In a brief flash of panic, Riku checked that the pendant still hung around his neck—and found that it did. Still, he refused to be taken aback by something as stupid as a kiss. "Still insisting that it's yours, huh?" Riku teased back. "I remember the engraving, you know. It's a nobility seal."
"Yep."
Forced into silence again, Riku stared at Sora, wheels turning in his mind. Before, he could ask, a voice came from over the fence.
"This is the place. Tear it up, boys!"
Aeleus. "Shit," Riku let out in a whisper. Seifer must have told him about their scuffle in he alley, as revenge for Riku slipping away. He should have known better than to stay here.
"What can we do?"
"That's the only exit," Riku said. "The house is condemned on the street side—"
He tried to think of something, but before he could, something crashed through the fence, making Riku jump to his feet, and Sora with him. It took a moment to recognize Aeleus's axe-sword; obviously, the captain had decided to take a shortcut in his search.
Another crash, and the weapon tore a man-sized hole into the fence. Guards poured into he courtyard, surrounding Sora and Riku, and Aeleus came in after them. "Finally," he spat, his eyes locked on Riku. He slung his axe-sword over his shoulder, ready to strike. "I'm not letting you get away this—"
"Stop!" Sora yelled, stepping between the two of them, his right arm spread out to the side.
"That voice—you're that kid!" Aeleus said. But then, his gaze drifted to Sora's arm, uncovered without his brown cloak, and his eyes opened wide. "Wait—"
"My name is Sora," he said, and though he sounded just as frail and unsure as a few moments ago. "Stand down."
Aeleus glanced back at some of other guards, exchanging a confused glance. "I—but you can't be—"
"Captain Aeleus, I'm sure there's an order to bring my back home safely. Do it, and let this boy go, and I won't report who gave me the bruises on my arms."
The captain's eyes went wide, and even Riku, who had no idea what was going on, understood that whoever Sora was able to report to, they could get Aeleus in major trouble. "B-but he's a thief—"
"Don't question me," Sora insisted, and though he still didn't sound very confident, the captain gave in.
"Yes, of-of course. Guards, prepare an escort to the royal palace!"
The guards gathered around Sora, though their menacing attitude was gone. "I'll just need a minute alone," Sora said, but Aeleus shook his head.
"With all due respect, I couldn't forgive myself if left you out of my sight until you're home safe." Sora opened his mouth—to protest, no doubt—but Aeleus insisted. "Your grandfather wouldn't forgive me, either."

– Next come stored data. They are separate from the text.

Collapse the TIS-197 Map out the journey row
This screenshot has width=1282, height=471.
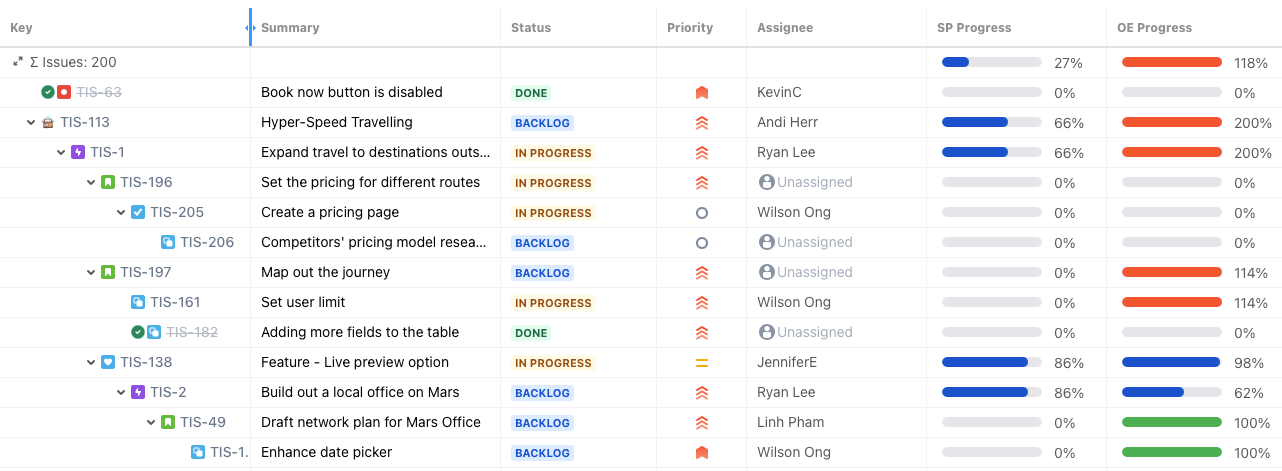click(92, 272)
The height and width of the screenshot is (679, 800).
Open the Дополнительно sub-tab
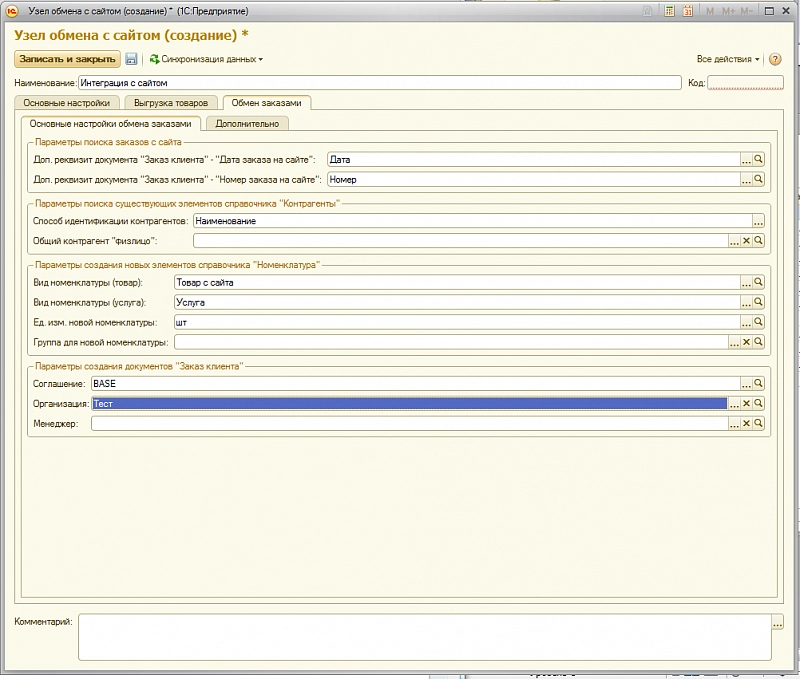coord(247,124)
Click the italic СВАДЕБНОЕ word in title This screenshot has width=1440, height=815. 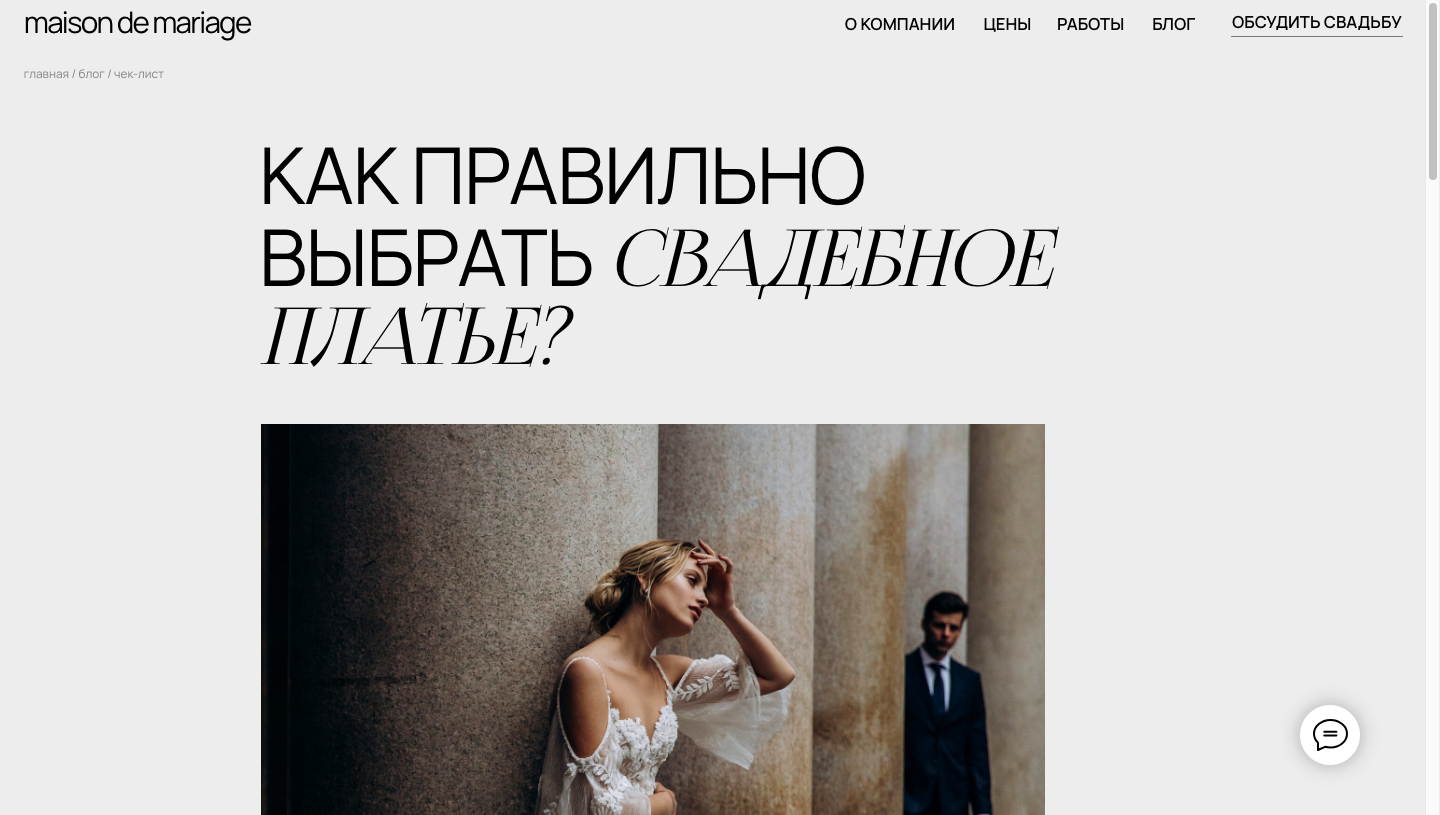834,260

"My—" Sora cut himself off, sighing. "You're right." He turned to Riku, an apologetic look on his face. "I'm sorry about all this. Maybe we can meet again?"
Riku blinked at him, dazed and still trying to puzzle out what was happening. "Sure," he said, but when glanced at Aeleus, he knew this truce between them was only temporary. The moment Sora was gone, Riku would have to give up on this place, like all the others before it. Still, he smiled to Sora. "Who knows?"
Sora smiled back, then walked out, surrounded by the guards.
That was the last time Riku saw Sora for the next thirteen years.